Hello. I'm catch error "virtual tuple table slot does not have system
attributes" when inserting row into partitioned table with RETURNING xmin;
 
 
Reproduction.
 
 
1. Create schema
CREATE TABLE "tmp"
(
    id   bigint generated always as identity,
    date timestamptz not null,
    foo  int         not null,
    PRIMARY KEY ("id", "date")
)
    PARTITION BY RANGE ("date");
CREATE TABLE "tmp_2020" PARTITION OF "tmp" FOR VALUES FROM ('2020-01-01') TO
('2021-01-01');
 
 
2. Execute query
INSERT INTO "tmp" ("date", "foo")
VALUES (NOW(), 1)
RETURNING id, xmin;
 
 
3. Result - ERROR: virtual tuple table slot does not have system
attributes
 
 
4. Expected result - id and xmin of inserted row.
 
Reply | Threaded
Open this post in threaded view
|

Re: posgres 12 bug (partitioned table)

Tom Lane-2
Pavel Biryukov <[hidden email]> writes:
> Hello. I'm catch error "virtual tuple table slot does not have system
> attributes" when inserting row into partitioned table with RETURNING
> xmin

Reproduced here.  The example works in v11, and in v10 if you remove
the unnecessary-to-the-example primary key, so it seems like a clear
regression.  I didn't dig for the cause but I suppose it's related
to Andres' slot-related changes.

                        regards, tom lane


Reply | Threaded
Open this post in threaded view
|

Re: posgres 12 bug (partitioned table)

David Rowley
On Fri, 5 Jun 2020 at 04:57, Tom Lane <[hidden email]> wrote:
> Reproduced here.  The example works in v11, and in v10 if you remove
> the unnecessary-to-the-example primary key, so it seems like a clear
> regression.  I didn't dig for the cause but I suppose it's related
> to Andres' slot-related changes.

Looks like c2fe139c20 is the breaking commit.

David


Reply | Threaded
Open this post in threaded view
|

Re: posgres 12 bug (partitioned table)

Pavel Biryukov
Hello!
 
Is it going to be fixed? This problem stops us from migrating to 12...
-- 
С уважением, Павел
 
 
 
05.06.2020, 03:18, "David Rowley" <[hidden email]>:

On Fri, 5 Jun 2020 at 04:57, Tom Lane <[hidden email]> wrote:

 Reproduced here. The example works in v11, and in v10 if you remove
 the unnecessary-to-the-example primary key, so it seems like a clear
 regression. I didn't dig for the cause but I suppose it's related
 to Andres' slot-related changes.


Looks like c2fe139c20 is the breaking commit.

David

Reply | Threaded
Open this post in threaded view
|

Re: posgres 12 bug (partitioned table)

Soumyadeep Chakraborty
Hello,

ccing [hidden email]

Upon investigation, it seems that the problem is caused by the
following:

The slot passed to the call to ExecProcessReturning() inside
ExecInsert() is often a virtual tuple table slot. If there are system
columns other than ctid and tableOid referenced in the RETURNING clause
(not only xmin as in the bug report), it will lead to the ERROR as
mentioned in this thread as virtual tuple table slots don't really store
such columns. (ctid and tableOid are present directly in the
TupleTableSlot struct and can be satisfied from there: refer:
slot_getsysattr()))

I have attached two alternate patches to solve the problem. Both patches
use and share a mechanism to detect if there are any such system
columns. This is done inside ExecBuildProjectionInfo() and we store this
info inside the ProjectionInfo struct. Then based on this info, system
columns are populated in a suitable slot, which is then passed on to
ExecProcessReturning(). (If it is deemed that this operation only be
done for RETURNING, we can just as easily do it in the callsite for
ExecBuildProjectionInfo() in ExecInitModifyTable() for RETURNING instead
of doing it inside ExecBuildProjectionInfo())

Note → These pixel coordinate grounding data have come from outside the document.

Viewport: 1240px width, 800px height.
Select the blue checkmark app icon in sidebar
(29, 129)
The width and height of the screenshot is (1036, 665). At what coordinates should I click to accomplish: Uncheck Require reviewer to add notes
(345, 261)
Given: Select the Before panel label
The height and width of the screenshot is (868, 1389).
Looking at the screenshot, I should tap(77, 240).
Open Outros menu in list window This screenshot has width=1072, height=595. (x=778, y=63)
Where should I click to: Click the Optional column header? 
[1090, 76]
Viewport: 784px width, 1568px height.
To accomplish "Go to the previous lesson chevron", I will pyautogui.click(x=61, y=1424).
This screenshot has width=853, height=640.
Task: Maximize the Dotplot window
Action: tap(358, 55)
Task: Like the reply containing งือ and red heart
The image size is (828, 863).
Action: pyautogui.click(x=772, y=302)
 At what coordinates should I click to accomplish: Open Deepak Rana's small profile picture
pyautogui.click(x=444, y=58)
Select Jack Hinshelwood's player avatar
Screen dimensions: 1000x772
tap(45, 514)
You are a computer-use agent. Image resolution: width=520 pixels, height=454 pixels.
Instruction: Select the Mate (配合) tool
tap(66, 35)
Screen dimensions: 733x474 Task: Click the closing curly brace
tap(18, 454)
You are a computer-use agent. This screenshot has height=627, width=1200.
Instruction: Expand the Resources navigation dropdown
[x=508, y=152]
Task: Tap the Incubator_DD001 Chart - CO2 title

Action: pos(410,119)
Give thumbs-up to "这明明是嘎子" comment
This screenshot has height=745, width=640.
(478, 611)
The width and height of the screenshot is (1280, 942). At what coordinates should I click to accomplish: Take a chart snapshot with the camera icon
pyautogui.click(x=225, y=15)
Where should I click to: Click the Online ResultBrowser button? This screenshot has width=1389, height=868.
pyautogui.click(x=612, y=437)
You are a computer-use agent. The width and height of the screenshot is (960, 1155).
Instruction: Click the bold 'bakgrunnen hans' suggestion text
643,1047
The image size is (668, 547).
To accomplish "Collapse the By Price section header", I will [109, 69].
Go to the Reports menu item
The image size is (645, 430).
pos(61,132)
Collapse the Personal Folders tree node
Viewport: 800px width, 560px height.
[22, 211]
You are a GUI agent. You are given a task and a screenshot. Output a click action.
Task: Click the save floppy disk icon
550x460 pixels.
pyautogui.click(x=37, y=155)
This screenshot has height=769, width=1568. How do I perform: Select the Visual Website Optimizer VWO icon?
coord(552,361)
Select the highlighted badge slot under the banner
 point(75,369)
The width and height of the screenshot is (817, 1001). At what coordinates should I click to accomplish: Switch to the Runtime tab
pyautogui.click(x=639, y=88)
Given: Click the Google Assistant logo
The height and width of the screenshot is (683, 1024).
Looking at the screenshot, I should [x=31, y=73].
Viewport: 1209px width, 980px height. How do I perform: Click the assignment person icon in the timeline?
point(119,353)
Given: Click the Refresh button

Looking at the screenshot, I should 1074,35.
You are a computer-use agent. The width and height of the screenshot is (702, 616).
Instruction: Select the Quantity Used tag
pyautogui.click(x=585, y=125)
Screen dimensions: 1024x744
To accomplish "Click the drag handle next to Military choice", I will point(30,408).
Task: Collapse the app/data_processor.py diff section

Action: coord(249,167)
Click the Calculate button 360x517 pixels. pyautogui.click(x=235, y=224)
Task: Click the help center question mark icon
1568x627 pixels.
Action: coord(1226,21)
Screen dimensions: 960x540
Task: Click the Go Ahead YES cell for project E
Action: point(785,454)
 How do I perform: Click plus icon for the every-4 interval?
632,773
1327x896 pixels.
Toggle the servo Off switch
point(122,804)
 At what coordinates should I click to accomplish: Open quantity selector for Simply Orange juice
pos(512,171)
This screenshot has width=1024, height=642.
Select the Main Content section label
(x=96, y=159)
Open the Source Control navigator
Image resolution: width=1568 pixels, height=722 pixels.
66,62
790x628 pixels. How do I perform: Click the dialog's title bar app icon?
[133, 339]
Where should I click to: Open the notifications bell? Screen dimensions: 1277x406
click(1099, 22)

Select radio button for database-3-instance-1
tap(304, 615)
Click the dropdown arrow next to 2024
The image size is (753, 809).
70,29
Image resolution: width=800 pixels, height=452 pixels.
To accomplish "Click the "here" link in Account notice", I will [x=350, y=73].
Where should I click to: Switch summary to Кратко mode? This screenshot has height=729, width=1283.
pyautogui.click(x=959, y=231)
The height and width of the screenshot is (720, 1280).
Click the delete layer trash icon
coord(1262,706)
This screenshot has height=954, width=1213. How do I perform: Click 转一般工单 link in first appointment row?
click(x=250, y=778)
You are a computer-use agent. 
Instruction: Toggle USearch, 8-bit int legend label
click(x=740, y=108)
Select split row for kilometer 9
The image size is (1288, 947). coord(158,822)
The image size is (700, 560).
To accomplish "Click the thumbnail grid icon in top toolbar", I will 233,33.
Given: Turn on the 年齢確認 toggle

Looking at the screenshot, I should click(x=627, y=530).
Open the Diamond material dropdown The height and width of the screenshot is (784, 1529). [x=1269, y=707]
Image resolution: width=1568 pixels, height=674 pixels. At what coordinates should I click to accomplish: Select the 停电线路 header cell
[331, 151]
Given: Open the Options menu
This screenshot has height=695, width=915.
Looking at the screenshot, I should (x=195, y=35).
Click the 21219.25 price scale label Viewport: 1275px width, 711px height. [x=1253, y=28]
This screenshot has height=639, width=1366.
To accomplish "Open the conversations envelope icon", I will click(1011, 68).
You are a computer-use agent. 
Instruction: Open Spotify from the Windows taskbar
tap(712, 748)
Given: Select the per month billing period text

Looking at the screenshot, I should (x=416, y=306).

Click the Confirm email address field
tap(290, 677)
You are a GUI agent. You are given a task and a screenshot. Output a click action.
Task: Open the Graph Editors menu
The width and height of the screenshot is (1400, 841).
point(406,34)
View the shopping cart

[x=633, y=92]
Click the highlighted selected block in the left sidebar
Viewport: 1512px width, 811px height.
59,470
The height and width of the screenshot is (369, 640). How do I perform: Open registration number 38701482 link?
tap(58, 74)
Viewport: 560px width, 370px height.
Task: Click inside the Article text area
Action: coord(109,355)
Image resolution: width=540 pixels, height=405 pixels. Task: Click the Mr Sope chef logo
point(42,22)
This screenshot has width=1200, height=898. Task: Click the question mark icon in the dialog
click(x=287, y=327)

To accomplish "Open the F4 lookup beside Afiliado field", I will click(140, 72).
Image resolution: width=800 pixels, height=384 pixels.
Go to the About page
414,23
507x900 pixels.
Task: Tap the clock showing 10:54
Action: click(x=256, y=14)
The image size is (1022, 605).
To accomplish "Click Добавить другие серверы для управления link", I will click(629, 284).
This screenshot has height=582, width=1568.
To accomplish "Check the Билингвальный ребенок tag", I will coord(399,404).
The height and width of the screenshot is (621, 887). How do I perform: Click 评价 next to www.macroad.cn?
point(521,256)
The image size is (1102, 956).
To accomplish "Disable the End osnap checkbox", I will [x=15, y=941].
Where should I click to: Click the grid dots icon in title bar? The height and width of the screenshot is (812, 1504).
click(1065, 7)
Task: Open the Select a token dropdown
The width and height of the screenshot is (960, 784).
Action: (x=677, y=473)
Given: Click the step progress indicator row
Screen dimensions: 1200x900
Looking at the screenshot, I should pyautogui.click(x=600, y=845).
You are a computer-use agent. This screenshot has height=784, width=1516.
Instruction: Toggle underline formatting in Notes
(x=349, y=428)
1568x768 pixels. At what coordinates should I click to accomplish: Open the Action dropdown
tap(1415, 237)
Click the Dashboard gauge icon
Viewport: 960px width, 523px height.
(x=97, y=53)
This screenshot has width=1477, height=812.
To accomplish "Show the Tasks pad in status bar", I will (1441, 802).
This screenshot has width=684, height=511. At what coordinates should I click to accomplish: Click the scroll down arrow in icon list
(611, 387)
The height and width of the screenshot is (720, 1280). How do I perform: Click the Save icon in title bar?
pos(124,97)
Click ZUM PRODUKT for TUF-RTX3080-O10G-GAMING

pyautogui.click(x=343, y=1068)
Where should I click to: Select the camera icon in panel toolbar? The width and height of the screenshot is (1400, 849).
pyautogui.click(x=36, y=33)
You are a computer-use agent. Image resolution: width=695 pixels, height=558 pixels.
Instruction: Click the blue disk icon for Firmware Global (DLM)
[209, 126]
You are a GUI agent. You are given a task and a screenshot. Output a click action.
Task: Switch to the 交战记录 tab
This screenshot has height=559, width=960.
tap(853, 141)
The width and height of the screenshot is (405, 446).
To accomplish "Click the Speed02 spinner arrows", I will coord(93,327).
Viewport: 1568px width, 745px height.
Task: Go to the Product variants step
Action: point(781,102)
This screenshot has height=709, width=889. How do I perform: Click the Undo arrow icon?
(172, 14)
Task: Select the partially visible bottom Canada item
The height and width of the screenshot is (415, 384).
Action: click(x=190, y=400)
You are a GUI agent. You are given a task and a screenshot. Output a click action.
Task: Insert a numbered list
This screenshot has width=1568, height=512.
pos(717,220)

The first patch [1] explicitly creates a heap tuple table slot, fills in the
system column values as we would do during heap_prepare_insert() and
then passes that slot to ExecProcessReturning(). (We use a heap tuple table
slot as it is guaranteed to support these attributes).

The second patch [2] instead of relying on a heap tuple table slot,
relies on ExecGetReturningSlot() for the right slot and
table_tuple_fetch_row_version() to supply the system column values.  It
does make the assumption that the AM would supply a slot that will have
these system columns.

[1] v1-0001-Explicitly-supply-system-columns-for-INSERT.RETUR.patch
[2] v1-0001-Use-table_tuple_fetch_row_version-to-supply-INSER.patch

Regards,
Soumyadeep (VMware)

v1-0001-Explicitly-supply-system-columns-for-INSERT.RETUR.patch (7K) Download Attachment
v1-0001-Use-table_tuple_fetch_row_version-to-supply-INSER.patch (6K) Download Attachment
Reply | Threaded
Open this post in threaded view
|

Re: posgres 12 bug (partitioned table)

Amit Langote
Hi Soumyadeep,

Thanks for picking this up.

On Tue, Jul 7, 2020 at 7:46 AM Soumyadeep Chakraborty
<[hidden email]> wrote:
> Upon investigation, it seems that the problem is caused by the
> following:
>
> The slot passed to the call to ExecProcessReturning() inside
> ExecInsert() is often a virtual tuple table slot.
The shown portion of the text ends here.